# Task description:
Filter the data below, keeping only lines that contain "every".

(Stored items)
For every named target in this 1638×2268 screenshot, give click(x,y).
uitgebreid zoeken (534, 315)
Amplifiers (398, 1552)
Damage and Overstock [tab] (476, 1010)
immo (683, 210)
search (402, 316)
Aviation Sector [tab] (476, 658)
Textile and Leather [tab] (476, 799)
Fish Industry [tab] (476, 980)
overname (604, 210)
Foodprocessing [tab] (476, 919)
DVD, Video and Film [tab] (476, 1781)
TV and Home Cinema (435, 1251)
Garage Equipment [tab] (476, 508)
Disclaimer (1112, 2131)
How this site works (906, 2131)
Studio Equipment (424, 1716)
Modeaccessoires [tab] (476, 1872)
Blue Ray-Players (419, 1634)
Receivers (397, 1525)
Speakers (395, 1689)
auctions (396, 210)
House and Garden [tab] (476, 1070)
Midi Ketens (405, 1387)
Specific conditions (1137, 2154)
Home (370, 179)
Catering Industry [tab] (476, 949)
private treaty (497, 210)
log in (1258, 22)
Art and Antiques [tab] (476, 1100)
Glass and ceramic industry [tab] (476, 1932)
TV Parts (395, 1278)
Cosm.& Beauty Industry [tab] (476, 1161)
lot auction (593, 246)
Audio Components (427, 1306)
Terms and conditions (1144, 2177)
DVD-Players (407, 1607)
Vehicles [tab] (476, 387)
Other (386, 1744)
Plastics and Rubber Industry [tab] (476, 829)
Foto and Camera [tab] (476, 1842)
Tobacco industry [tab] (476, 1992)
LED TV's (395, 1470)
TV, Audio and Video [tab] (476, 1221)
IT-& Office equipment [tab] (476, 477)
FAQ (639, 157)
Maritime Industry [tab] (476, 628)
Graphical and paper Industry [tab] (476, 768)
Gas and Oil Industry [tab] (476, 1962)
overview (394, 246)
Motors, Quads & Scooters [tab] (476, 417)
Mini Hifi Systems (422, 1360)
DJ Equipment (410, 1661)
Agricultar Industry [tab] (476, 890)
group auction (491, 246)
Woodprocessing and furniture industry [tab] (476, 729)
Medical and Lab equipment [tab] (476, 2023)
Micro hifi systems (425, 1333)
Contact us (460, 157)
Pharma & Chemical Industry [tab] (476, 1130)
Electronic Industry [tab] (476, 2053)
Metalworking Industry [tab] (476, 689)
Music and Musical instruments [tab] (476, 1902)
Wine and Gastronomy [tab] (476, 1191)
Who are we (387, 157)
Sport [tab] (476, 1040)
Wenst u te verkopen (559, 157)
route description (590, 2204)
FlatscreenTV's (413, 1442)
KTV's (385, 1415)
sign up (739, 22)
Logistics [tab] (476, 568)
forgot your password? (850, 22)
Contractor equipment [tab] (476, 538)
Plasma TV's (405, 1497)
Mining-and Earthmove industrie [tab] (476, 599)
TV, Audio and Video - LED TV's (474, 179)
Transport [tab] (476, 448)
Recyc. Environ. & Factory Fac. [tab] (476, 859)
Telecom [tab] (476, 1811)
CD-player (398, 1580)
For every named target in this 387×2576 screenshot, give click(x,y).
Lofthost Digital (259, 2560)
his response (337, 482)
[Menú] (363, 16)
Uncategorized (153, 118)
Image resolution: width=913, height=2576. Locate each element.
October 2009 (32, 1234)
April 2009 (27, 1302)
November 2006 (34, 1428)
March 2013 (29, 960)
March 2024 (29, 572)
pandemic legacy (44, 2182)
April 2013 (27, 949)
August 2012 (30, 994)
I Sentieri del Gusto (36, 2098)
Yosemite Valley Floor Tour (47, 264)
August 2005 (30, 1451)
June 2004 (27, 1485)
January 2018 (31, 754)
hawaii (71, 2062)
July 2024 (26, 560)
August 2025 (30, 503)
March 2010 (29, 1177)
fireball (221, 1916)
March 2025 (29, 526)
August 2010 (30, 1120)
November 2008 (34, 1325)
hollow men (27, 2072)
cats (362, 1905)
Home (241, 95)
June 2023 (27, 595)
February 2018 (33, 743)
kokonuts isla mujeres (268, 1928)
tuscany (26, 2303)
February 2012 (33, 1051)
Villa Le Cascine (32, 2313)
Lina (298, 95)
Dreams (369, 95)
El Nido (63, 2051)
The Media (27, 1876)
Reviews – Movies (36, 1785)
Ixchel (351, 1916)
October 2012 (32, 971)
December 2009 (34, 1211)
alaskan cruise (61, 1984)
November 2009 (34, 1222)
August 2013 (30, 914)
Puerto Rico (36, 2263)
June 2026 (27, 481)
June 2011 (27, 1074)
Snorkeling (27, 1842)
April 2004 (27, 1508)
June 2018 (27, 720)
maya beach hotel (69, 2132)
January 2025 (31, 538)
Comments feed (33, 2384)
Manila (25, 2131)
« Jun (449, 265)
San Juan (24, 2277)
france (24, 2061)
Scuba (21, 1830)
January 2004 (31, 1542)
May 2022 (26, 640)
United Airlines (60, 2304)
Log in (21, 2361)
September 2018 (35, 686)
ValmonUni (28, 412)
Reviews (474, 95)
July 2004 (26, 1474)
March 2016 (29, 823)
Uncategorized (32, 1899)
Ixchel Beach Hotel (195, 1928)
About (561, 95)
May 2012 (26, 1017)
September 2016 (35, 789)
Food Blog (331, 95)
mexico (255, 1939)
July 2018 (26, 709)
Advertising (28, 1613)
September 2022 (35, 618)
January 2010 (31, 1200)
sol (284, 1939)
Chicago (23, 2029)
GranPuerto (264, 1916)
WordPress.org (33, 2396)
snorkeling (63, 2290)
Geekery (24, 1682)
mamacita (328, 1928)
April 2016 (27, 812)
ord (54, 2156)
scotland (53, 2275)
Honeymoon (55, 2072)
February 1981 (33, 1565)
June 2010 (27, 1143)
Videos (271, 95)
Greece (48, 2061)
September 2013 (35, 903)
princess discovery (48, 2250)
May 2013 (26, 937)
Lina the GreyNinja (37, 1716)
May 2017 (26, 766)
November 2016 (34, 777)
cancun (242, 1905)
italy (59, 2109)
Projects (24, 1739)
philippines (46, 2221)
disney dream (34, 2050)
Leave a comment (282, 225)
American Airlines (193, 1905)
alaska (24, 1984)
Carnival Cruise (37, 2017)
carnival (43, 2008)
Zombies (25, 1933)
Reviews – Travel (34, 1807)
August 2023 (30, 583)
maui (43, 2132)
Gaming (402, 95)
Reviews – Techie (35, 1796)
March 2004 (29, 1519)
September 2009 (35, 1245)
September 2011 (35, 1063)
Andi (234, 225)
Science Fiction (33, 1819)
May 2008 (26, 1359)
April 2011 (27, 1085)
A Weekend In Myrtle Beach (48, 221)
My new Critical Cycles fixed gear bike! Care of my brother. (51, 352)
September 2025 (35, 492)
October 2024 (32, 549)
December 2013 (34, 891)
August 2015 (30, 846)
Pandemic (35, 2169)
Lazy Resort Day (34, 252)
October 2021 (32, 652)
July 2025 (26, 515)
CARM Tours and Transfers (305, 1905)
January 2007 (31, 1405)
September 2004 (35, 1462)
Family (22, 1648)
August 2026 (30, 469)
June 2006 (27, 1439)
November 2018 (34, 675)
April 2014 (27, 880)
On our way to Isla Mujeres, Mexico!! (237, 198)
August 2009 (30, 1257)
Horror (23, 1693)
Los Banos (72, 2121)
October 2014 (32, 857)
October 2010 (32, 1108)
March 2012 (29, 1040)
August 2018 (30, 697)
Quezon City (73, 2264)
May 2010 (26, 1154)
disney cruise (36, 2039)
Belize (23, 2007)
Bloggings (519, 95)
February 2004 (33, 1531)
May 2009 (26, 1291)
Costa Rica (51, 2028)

# Finished task:
For every named target in this 1638×2268 screenshot, give click(x,y).
For every named target in this 387×2576 screenshot, give click(x,y).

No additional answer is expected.